A large part of the connection I made between the Israelites’ story and Moodie’s emigrant story is the fact that both of their “promised lands” are occupied before their settlement. Yet Moodie, for all her later mentions of them, erases them completely from her introduction, a summary of the settler story she seeks to tell. There are no other characters but the white man and God, and the plot is solely about the destiny God has laid out for them.

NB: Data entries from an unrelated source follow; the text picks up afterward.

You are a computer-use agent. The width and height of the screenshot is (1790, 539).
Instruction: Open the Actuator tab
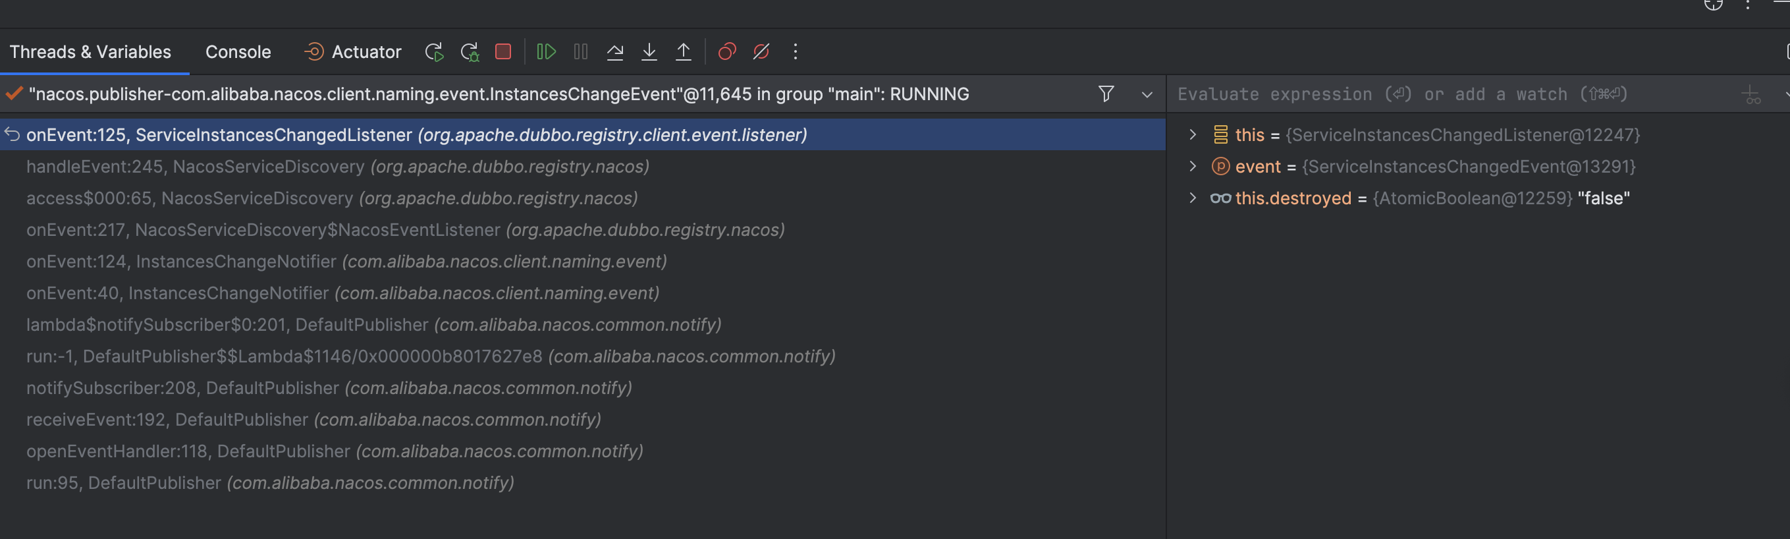tap(353, 52)
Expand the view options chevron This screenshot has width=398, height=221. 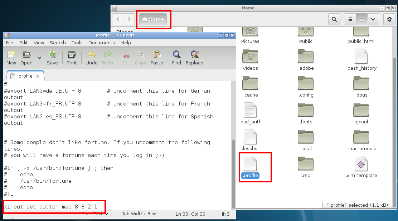pos(373,19)
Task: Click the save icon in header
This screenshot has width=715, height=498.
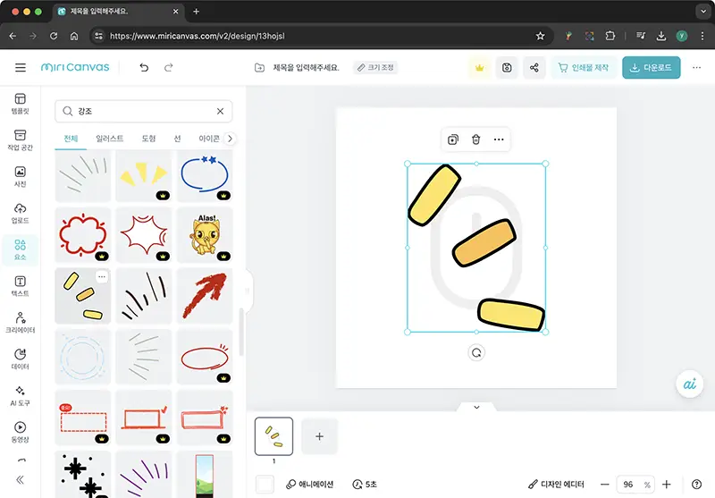Action: [507, 68]
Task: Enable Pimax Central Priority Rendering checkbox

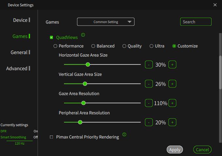Action: point(51,137)
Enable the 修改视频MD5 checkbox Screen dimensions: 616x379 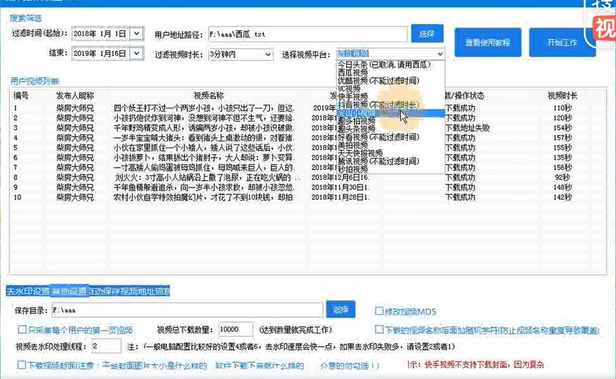pyautogui.click(x=380, y=312)
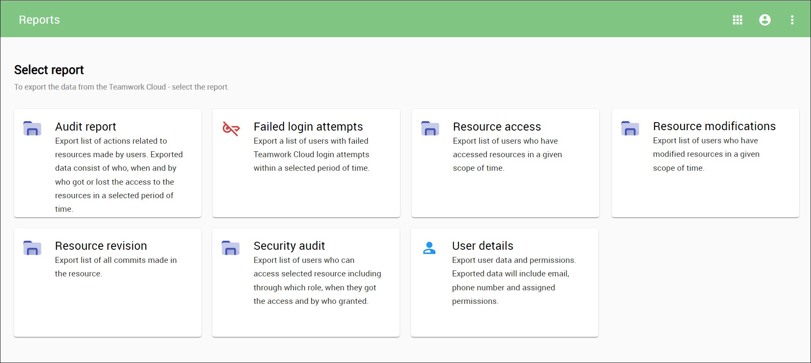
Task: Click the Resource access folder icon
Action: (430, 128)
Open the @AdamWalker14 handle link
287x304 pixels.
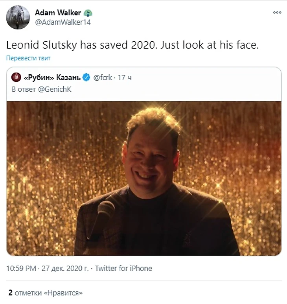(x=63, y=22)
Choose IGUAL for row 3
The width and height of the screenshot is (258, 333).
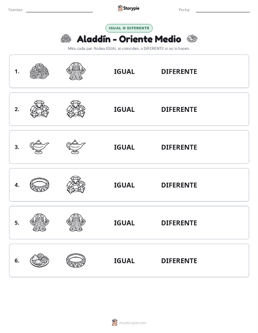point(124,147)
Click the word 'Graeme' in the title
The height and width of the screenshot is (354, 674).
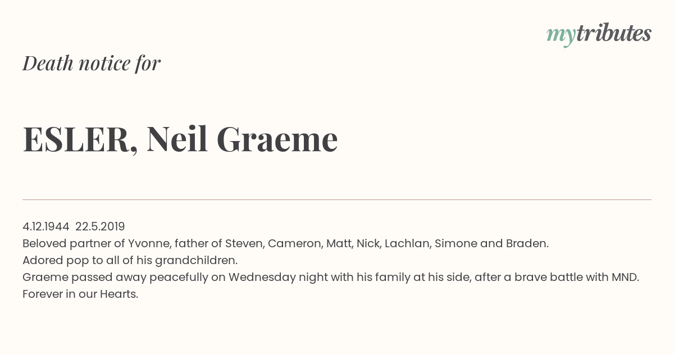pyautogui.click(x=277, y=139)
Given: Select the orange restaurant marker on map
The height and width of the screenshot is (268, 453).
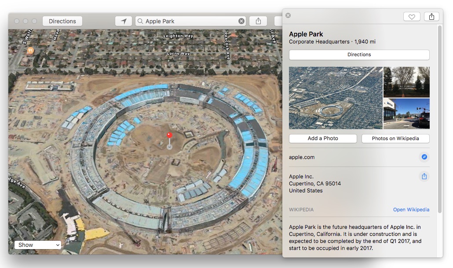Looking at the screenshot, I should (x=30, y=51).
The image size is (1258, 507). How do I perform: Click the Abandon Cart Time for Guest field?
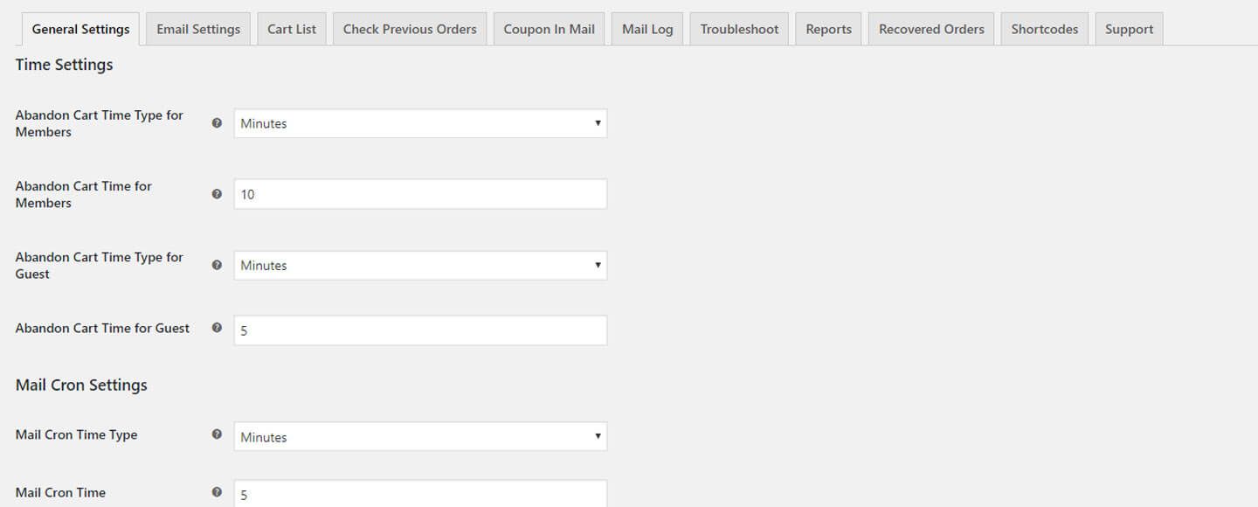(420, 330)
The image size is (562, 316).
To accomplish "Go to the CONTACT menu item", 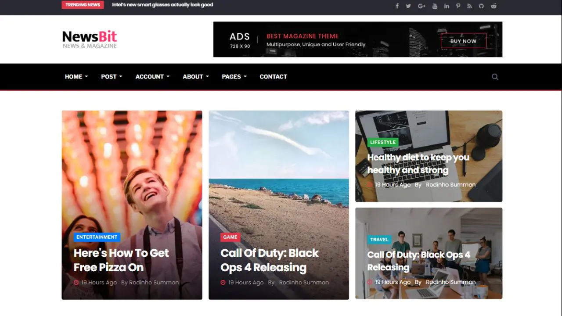I will 273,76.
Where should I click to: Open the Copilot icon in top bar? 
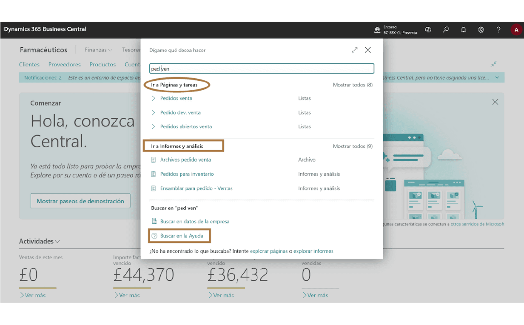(428, 30)
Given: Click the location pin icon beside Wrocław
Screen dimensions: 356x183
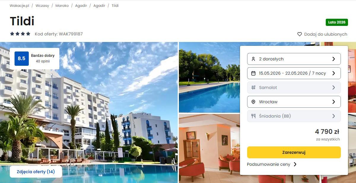Looking at the screenshot, I should point(253,102).
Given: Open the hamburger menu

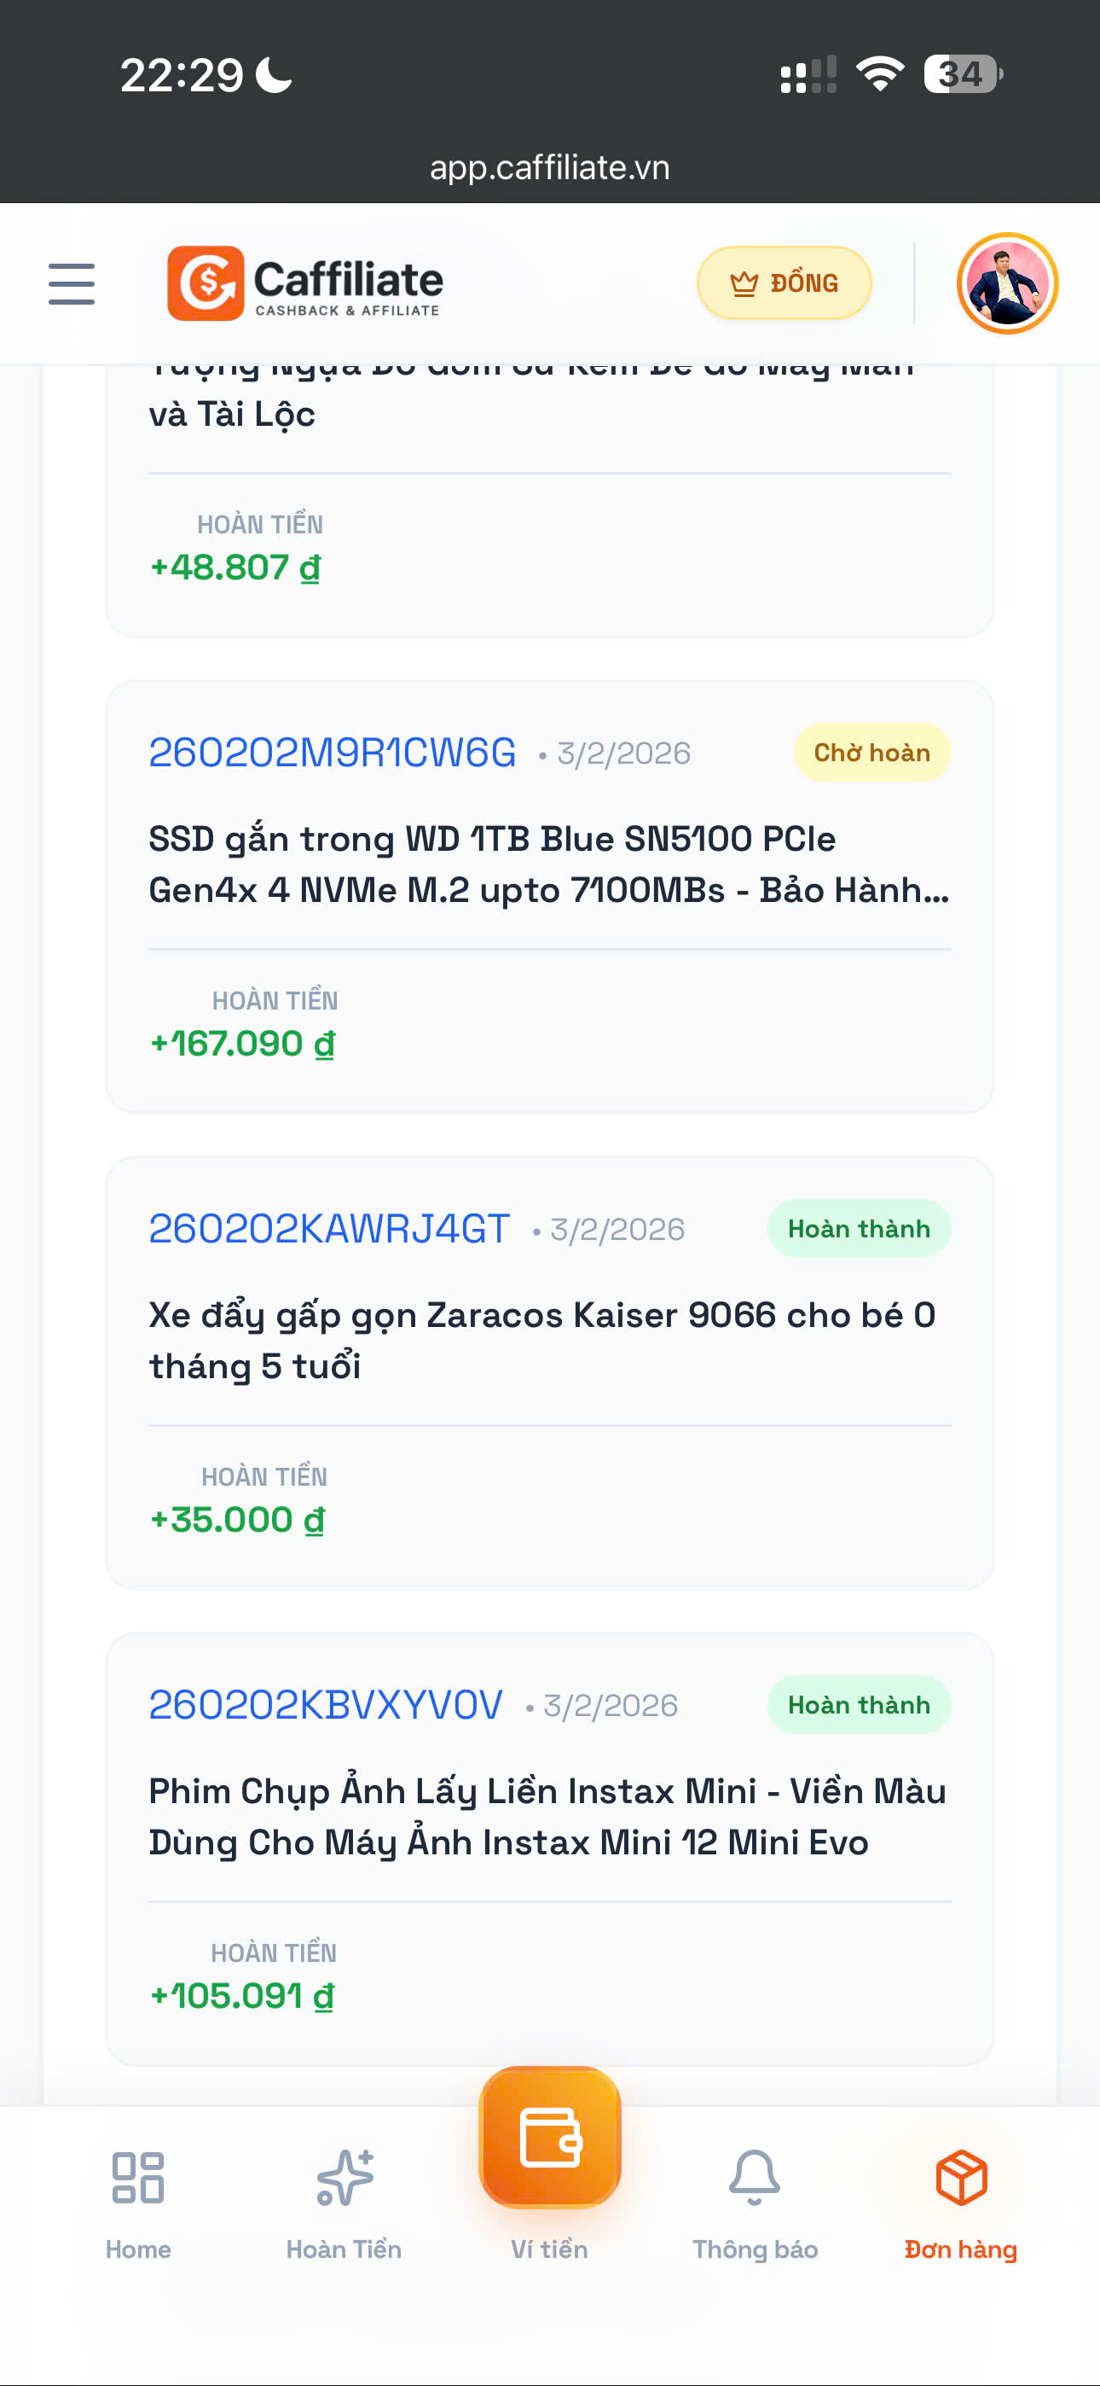Looking at the screenshot, I should [x=71, y=283].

I do think Moodie was aware of the Christian stories she imbibes her own with. Her introduction reads suspiciously like a sermon, detailing the troubles of (white) man and ultimately bringing it all back to God and God’s Plan. If these are the stories she grew up with, wouldn’t she then make sense of her own situation through them?

Perhaps this would be painting Moodie as too much of a manipulator, but she could have been cunning, in which case I think her level of awareness would have been high enough that she intentionally mirrored biblical stories and placed the white settler in the role of the sympathetic protagonist. After all, the parallels between Canada and Canaan would be a good candidate for the basis of her idea of a “mysterious destiny” (qtd. in Paterson) forcing the Indians from the land—just as the Canaanites were overtaken because of God’s plan for the Israelites.

Now whether or not Moodie’s erasure of the Indian in the Introduction was an intentional decision to create further sympathy for the white settler (effectively painting them in a better, more innocent light) or for some other (potentially insidious reason)… I’m still debating that question.
References:

Alba, Avril. Israel’s Exodus From Egypt and Entry Into Canaan. Digital image. Israel & Judaism Studies. NSW Jewish Board of Deputies, n.d. Web. 02 July 2014.

Gast, John. American Progress. Digital image. Annals of Americus. Annals of Americus, 16 Oct. 2012. Web. 6 July 2014.

Moodie, Susanna. Roughing it in the Bush.. Project Gutenburg, 18 January 2004. Web. 2 July 2014.

NumbersBible Gateway NIV. Biblica, 2011. Web. 2 July 2014.

Paterson, Erika. “Lesson 2.3.” ENGL 470A Canadian Studies Canadian Literary Genre 98A May 2014. UBC Blogs, n.d. Web. 2 July 2014.

Pratt, Julius W. “The Origin of “Manifest Destiny”” The American Historical Review 32.4 (1927): 795. JSTOR. Web. 2 July 2014.